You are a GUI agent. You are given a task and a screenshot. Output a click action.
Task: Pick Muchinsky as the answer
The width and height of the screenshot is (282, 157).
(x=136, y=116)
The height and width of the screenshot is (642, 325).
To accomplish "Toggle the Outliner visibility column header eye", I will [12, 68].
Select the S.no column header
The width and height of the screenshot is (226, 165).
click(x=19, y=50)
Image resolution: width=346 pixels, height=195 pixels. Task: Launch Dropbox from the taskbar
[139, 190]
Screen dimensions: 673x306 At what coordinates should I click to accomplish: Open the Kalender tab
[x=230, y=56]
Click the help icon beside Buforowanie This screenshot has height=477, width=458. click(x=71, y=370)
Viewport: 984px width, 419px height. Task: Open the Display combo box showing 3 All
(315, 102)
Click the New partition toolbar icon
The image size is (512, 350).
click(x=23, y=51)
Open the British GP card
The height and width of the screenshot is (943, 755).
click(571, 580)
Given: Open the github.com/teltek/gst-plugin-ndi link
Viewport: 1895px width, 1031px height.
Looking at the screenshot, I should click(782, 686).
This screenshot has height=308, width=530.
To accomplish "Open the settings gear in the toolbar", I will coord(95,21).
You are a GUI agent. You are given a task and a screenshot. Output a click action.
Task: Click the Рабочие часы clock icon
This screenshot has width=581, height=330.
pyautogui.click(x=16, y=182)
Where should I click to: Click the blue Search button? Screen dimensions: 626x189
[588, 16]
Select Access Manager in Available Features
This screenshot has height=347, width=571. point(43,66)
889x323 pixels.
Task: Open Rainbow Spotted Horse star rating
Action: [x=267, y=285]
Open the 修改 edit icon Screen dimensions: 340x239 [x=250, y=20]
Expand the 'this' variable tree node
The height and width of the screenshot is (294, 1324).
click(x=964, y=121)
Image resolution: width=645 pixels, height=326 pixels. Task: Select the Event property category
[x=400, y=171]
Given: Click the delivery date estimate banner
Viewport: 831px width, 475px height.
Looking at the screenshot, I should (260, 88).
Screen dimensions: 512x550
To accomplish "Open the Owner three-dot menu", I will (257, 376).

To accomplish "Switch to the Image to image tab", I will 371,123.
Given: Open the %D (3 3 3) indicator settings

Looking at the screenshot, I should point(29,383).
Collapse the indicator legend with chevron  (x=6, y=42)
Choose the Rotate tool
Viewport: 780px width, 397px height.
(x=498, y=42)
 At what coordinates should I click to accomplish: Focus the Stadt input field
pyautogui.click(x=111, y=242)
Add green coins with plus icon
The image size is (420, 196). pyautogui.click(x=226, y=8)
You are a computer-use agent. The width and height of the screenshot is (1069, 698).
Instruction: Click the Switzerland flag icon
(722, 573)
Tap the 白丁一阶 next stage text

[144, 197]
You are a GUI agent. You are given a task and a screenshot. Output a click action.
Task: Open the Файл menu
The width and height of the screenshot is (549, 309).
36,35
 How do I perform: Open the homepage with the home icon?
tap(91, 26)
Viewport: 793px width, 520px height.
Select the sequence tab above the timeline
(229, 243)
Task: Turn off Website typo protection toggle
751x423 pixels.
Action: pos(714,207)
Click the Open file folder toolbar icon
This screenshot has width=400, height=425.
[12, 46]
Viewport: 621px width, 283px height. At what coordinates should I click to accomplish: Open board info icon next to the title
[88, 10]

──────

Work request - Please copy the data above in its entirety, exactly as written.

Exercise result -
You are a GUI agent. You are given a task and a screenshot. Output a click action.
Task: Pick Muchinsky as the answer
The width and height of the screenshot is (282, 157).
(x=136, y=116)
The height and width of the screenshot is (642, 325).
To accomplish "Toggle the Outliner visibility column header eye", I will [12, 68].
Select the S.no column header
The width and height of the screenshot is (226, 165).
click(x=19, y=50)
Image resolution: width=346 pixels, height=195 pixels. Task: Launch Dropbox from the taskbar
[139, 190]
Screen dimensions: 673x306 At what coordinates should I click to accomplish: Open the Kalender tab
[x=230, y=56]
Click the help icon beside Buforowanie This screenshot has height=477, width=458. click(x=71, y=370)
Viewport: 984px width, 419px height. Task: Open the Display combo box showing 3 All
(315, 102)
Click the New partition toolbar icon
The image size is (512, 350).
click(x=23, y=51)
Open the British GP card
The height and width of the screenshot is (943, 755).
click(571, 580)
Given: Open the github.com/teltek/gst-plugin-ndi link
Viewport: 1895px width, 1031px height.
Looking at the screenshot, I should click(782, 686).
This screenshot has height=308, width=530.
To accomplish "Open the settings gear in the toolbar", I will coord(95,21).
You are a GUI agent. You are given a task and a screenshot. Output a click action.
Task: Click the Рабочие часы clock icon
This screenshot has width=581, height=330.
pyautogui.click(x=16, y=182)
Where should I click to: Click the blue Search button? Screen dimensions: 626x189
[588, 16]
Select Access Manager in Available Features
This screenshot has height=347, width=571. point(43,66)
889x323 pixels.
Task: Open Rainbow Spotted Horse star rating
Action: [x=267, y=285]
Open the 修改 edit icon Screen dimensions: 340x239 [x=250, y=20]
Expand the 'this' variable tree node
The height and width of the screenshot is (294, 1324).
click(x=964, y=121)
Image resolution: width=645 pixels, height=326 pixels. Task: Select the Event property category
[x=400, y=171]
Given: Click the delivery date estimate banner
Viewport: 831px width, 475px height.
Looking at the screenshot, I should (260, 88).
Screen dimensions: 512x550
To accomplish "Open the Owner three-dot menu", I will (257, 376).

To accomplish "Switch to the Image to image tab", I will 371,123.
Given: Open the %D (3 3 3) indicator settings

Looking at the screenshot, I should point(29,383).
Collapse the indicator legend with chevron  (x=6, y=42)
Choose the Rotate tool
Viewport: 780px width, 397px height.
(x=498, y=42)
 At what coordinates should I click to accomplish: Focus the Stadt input field
pyautogui.click(x=111, y=242)
Add green coins with plus icon
The image size is (420, 196). pyautogui.click(x=226, y=8)
You are a computer-use agent. The width and height of the screenshot is (1069, 698).
Instruction: Click the Switzerland flag icon
(722, 573)
Tap the 白丁一阶 next stage text

[144, 197]
You are a GUI agent. You are given a task and a screenshot. Output a click action.
Task: Open the Файл menu
The width and height of the screenshot is (549, 309).
36,35
 How do I perform: Open the homepage with the home icon?
tap(91, 26)
Viewport: 793px width, 520px height.
Select the sequence tab above the timeline
(229, 243)
Task: Turn off Website typo protection toggle
751x423 pixels.
Action: pos(714,207)
Click the Open file folder toolbar icon
This screenshot has width=400, height=425.
[12, 46]
Viewport: 621px width, 283px height. At what coordinates should I click to accomplish: Open board info icon next to the title
[88, 10]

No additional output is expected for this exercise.